Content starts

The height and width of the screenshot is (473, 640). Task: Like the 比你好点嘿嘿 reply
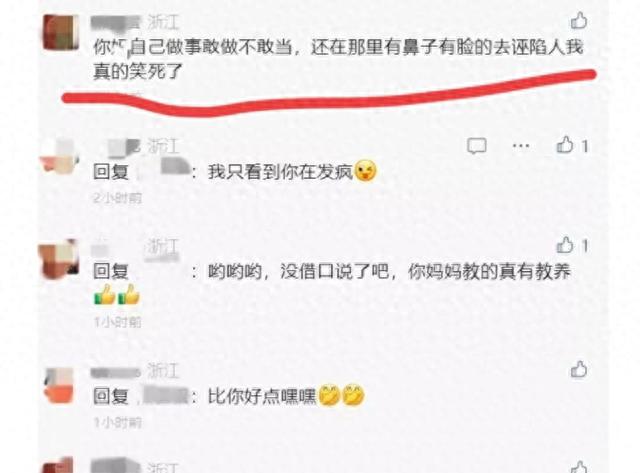(579, 369)
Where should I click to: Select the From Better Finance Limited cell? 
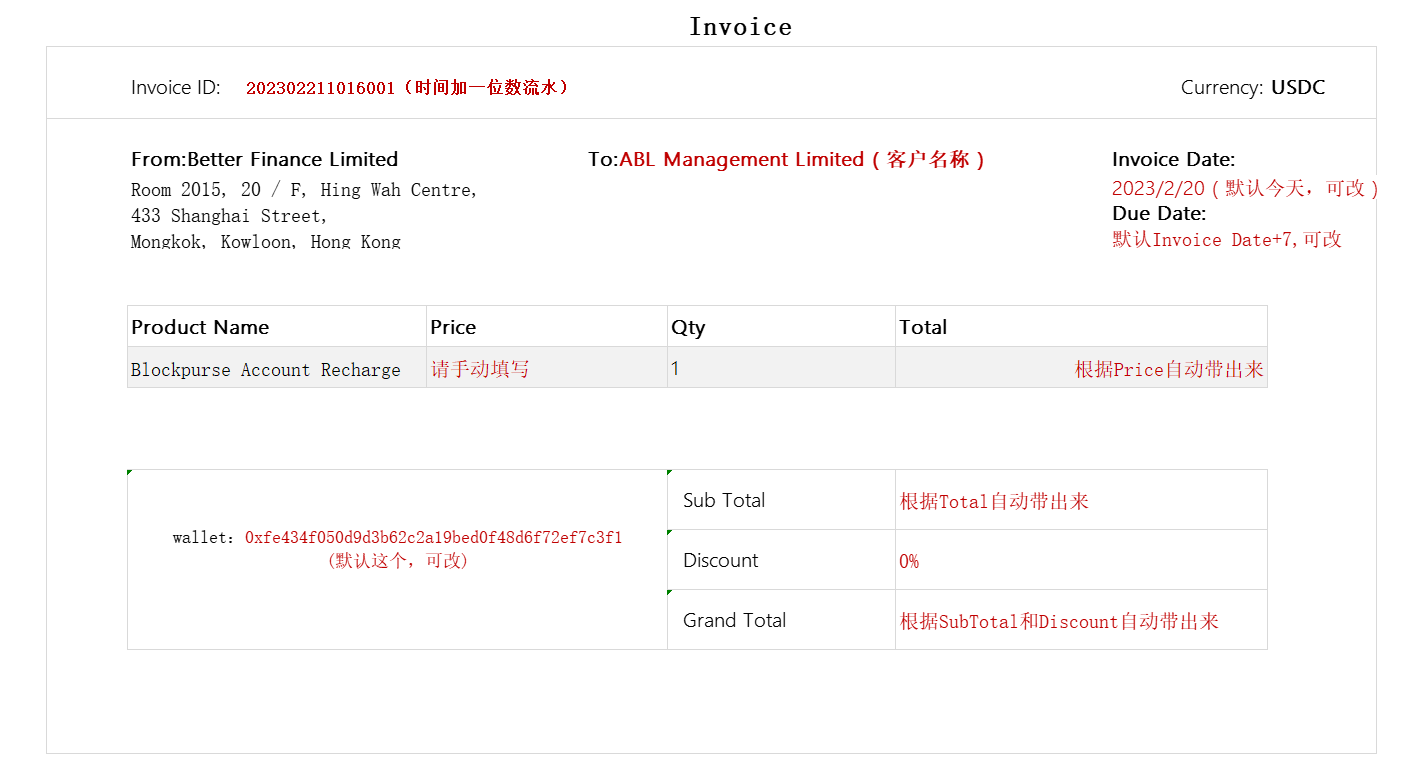coord(265,159)
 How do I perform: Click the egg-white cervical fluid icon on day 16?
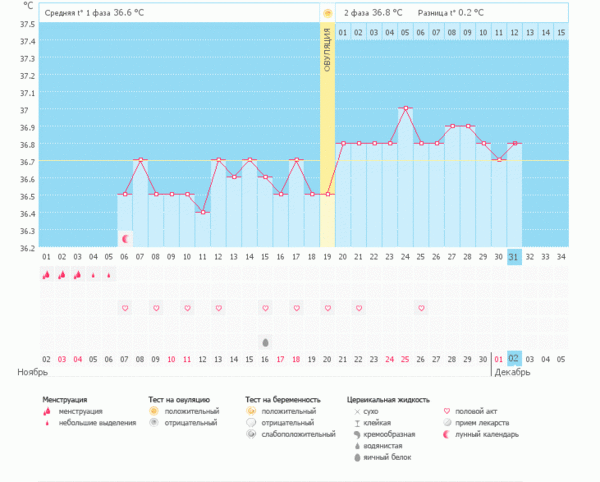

Content ends

Work instruction: Please print the entries above exactly. Skip every picture.

Result of this task:
The height and width of the screenshot is (473, 640). Task: Like the 比你好点嘿嘿 reply
(579, 369)
Where should I click to: Select the From Better Finance Limited cell? 
coord(265,159)
 How do I perform: Click the egg-white cervical fluid icon on day 16?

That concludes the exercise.